„Voters seem to think Congress is like a weedy lot - that anything done to it will improve it - so they seem poised to produce something not seen since 1981-82. Then, for the first time since 1952, a majority of senators were in their first terms. This was the result of three consecutive churning elections - 1976, 1978 and 1980.
There certainly will be new senators from 14 states: Connecticut, Delaware, Florida, Illinois, Indiana, Kansas, Kentucky, Missouri, New Hampshire, North Dakota, Ohio, Pennsylvania, Utah and West Virginia. Furthermore, Alaska's incumbent, Lisa Murkowski, whom the American Conservative Union ranks as the fourth-most liberal Senate Republican and who already has been rejected by Republicans in the primary, may lose her sore-loser write-in candidacy. Democratic incumbent Blanche Lincoln of Arkansas is behind by 20 points in the RealClearPolitics average of polls. Democratic incumbent Russ Feingold of Wisconsin is behind by an average of 6.7 points. And Democratic incumbent Michael Bennet of Colorado, appointed to the seat vacated when Ken Salazar became secretary of the interior, trails by a RealClearPolitics average of three points.

Given records =
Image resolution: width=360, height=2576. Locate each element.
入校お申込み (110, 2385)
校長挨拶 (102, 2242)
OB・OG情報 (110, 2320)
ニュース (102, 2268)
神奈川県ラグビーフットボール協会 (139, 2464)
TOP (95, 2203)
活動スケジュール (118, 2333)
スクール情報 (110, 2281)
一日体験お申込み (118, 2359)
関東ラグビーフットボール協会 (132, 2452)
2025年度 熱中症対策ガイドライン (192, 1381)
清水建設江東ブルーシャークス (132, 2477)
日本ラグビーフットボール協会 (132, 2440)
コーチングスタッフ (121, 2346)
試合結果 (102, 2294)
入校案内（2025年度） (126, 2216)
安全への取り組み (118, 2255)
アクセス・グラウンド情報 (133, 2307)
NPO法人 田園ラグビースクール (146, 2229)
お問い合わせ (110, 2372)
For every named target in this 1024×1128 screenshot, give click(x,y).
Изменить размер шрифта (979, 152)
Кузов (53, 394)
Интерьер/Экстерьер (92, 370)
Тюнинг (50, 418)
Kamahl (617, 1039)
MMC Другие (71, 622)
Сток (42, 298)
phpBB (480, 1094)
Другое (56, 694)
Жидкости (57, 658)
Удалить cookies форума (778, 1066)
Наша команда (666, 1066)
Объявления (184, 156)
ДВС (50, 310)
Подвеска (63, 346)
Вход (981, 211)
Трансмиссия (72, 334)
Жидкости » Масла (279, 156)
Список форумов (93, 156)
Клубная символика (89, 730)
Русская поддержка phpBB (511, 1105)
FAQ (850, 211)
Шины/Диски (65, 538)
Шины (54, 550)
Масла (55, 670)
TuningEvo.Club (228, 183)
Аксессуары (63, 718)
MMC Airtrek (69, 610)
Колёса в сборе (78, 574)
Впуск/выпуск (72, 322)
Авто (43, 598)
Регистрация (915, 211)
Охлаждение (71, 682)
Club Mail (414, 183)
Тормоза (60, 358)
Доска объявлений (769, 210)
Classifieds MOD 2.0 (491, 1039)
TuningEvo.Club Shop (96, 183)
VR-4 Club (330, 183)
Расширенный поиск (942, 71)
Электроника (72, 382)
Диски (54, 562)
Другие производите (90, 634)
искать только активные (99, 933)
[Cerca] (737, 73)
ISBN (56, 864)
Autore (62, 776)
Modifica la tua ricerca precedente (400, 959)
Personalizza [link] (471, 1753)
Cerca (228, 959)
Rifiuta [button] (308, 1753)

Tasks to perform =
1. In the Senate elections text, which three elections produced the 1981-82 Senate in which most senators were in their first terms?
2. Please carry on the Senate elections text from its last sentence.
The records have no connection to the Senate elections text.

Written answers =
1. The elections of 1976, 1978 and 1980.

2.
So there could be at least 18 freshmen senators in January. And several other incumbents - all Democrats - could lose. Since popular election of senators became mandatory in 1913, the largest crop of freshmen, 20, resulted from the 1978 upheaval that presaged the 18 new senators produced by the 1980 election. If senators in their first terms are a majority of the body in 2011, there might be an anomalous condition that would have perplexed and perhaps vexed the Founding Fathers: The average seniority of House members might be higher than the average seniority of senators.”